I'm working with a dataset of airbnb listings. one of the columns is called amenisities, and contains all of the amenisities that listing has to offer. several examples:
[Internet, Wifi, Paid parking off premises]
[Internet, Wifi, Kitchen]
[Wifi, Smoking allowed, Heating]
I would like to replace this column with several binary column, one for each kind of amenisty. so one of them, for example, will be:
wifi --> 0,0,0,1,1,0,1,1,0,1,0,1
I found a way to achive this with for loops:
all_amenities = []
for row in amenities:
all_amenities += row
all_amenities = set(all_amenities)
for col in all_amenities:
df[col] = 0
for i,amenities_of_listing in enumerate(amenities):
for amenity in amenities_of_listing:
df.loc[i,amenity] = 1
but this is taking forever to run - can someone here think of a more afficiant way to do this?
I believe you need MultiLabelBinarizer
what working nice if large DataFrame
:
print (df)
amenisities
0 [Internet, Wifi, Paid parking off premises]

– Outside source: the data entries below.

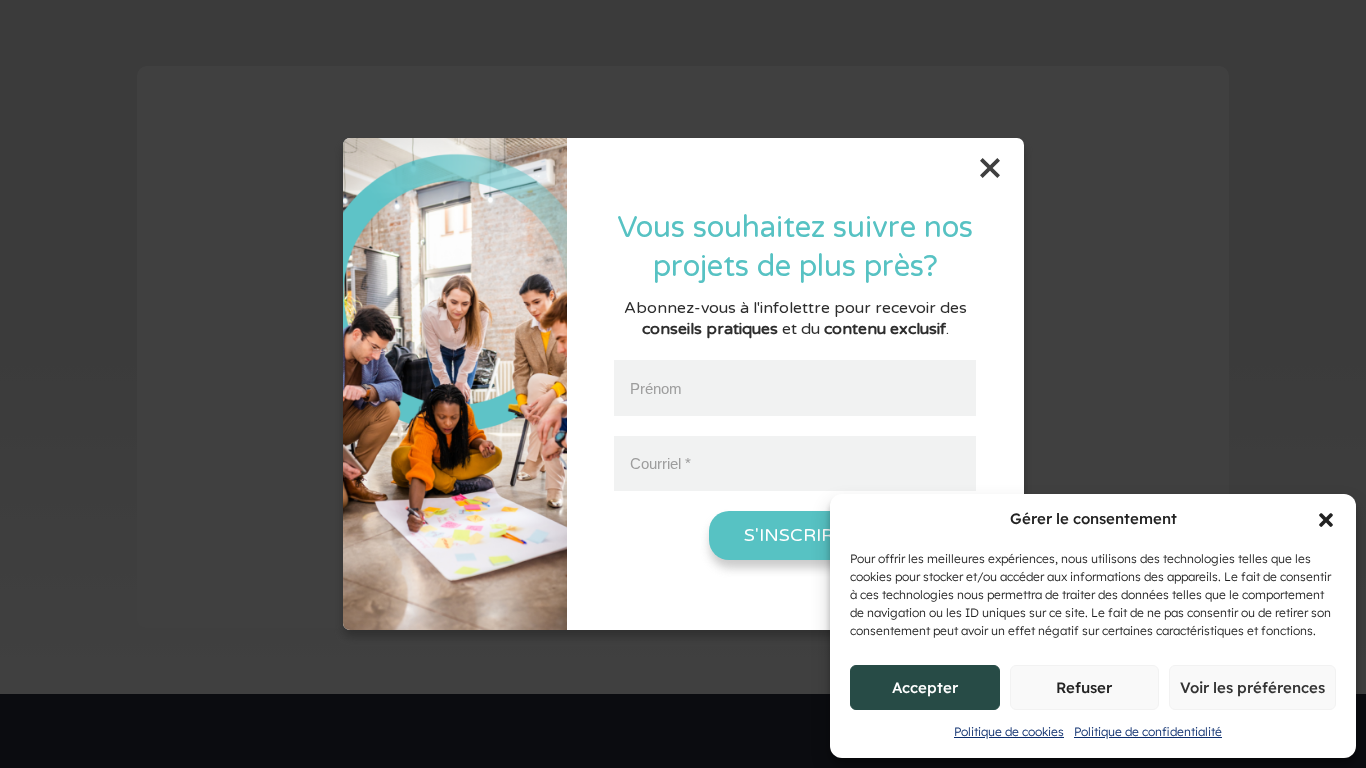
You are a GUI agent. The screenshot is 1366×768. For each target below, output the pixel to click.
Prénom (656, 387)
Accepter (925, 687)
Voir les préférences (1252, 687)
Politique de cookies (1009, 731)
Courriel (660, 463)
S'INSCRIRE (795, 535)
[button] (1326, 520)
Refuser (1084, 687)
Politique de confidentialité (1148, 731)
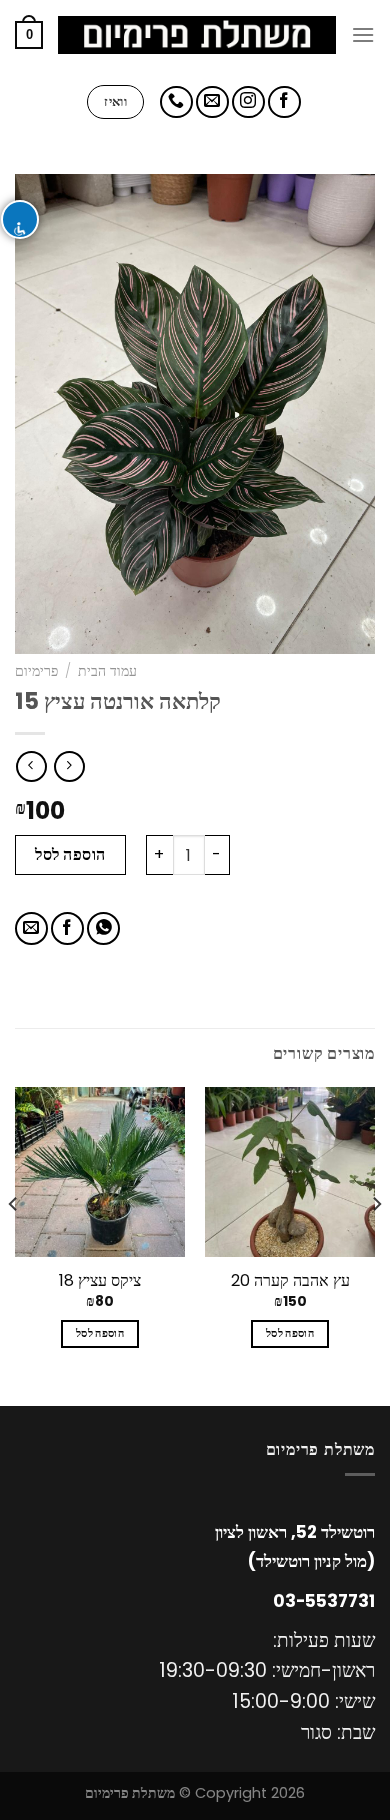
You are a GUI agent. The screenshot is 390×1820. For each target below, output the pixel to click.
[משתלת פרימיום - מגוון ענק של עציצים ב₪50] (197, 35)
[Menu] (363, 34)
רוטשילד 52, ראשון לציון (295, 1532)
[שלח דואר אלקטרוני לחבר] (31, 928)
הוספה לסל (70, 854)
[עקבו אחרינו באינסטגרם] (248, 102)
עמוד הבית (107, 671)
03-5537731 (324, 1601)
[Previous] (376, 1244)
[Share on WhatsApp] (103, 928)
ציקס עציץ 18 (100, 1281)
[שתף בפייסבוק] (67, 928)
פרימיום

1 [Internet, Wifi, Kitchen]
2 [Wifi, Smoking allowed, Heating]
from sklearn.preprocessing import MultiLabelBinarizer
mlb = MultiLabelBinarizer()
df1 = pd.DataFrame(mlb.fit_transform(df['amenisities']),columns=mlb.classes_)
print (df1)
Heating Internet Kitchen Paid parking off premises Smoking allowed \
0 0 1 0 1 0
1 0 1 1 0 0
2 1 0 0 0 1
Wifi
0 1
1 1
2 1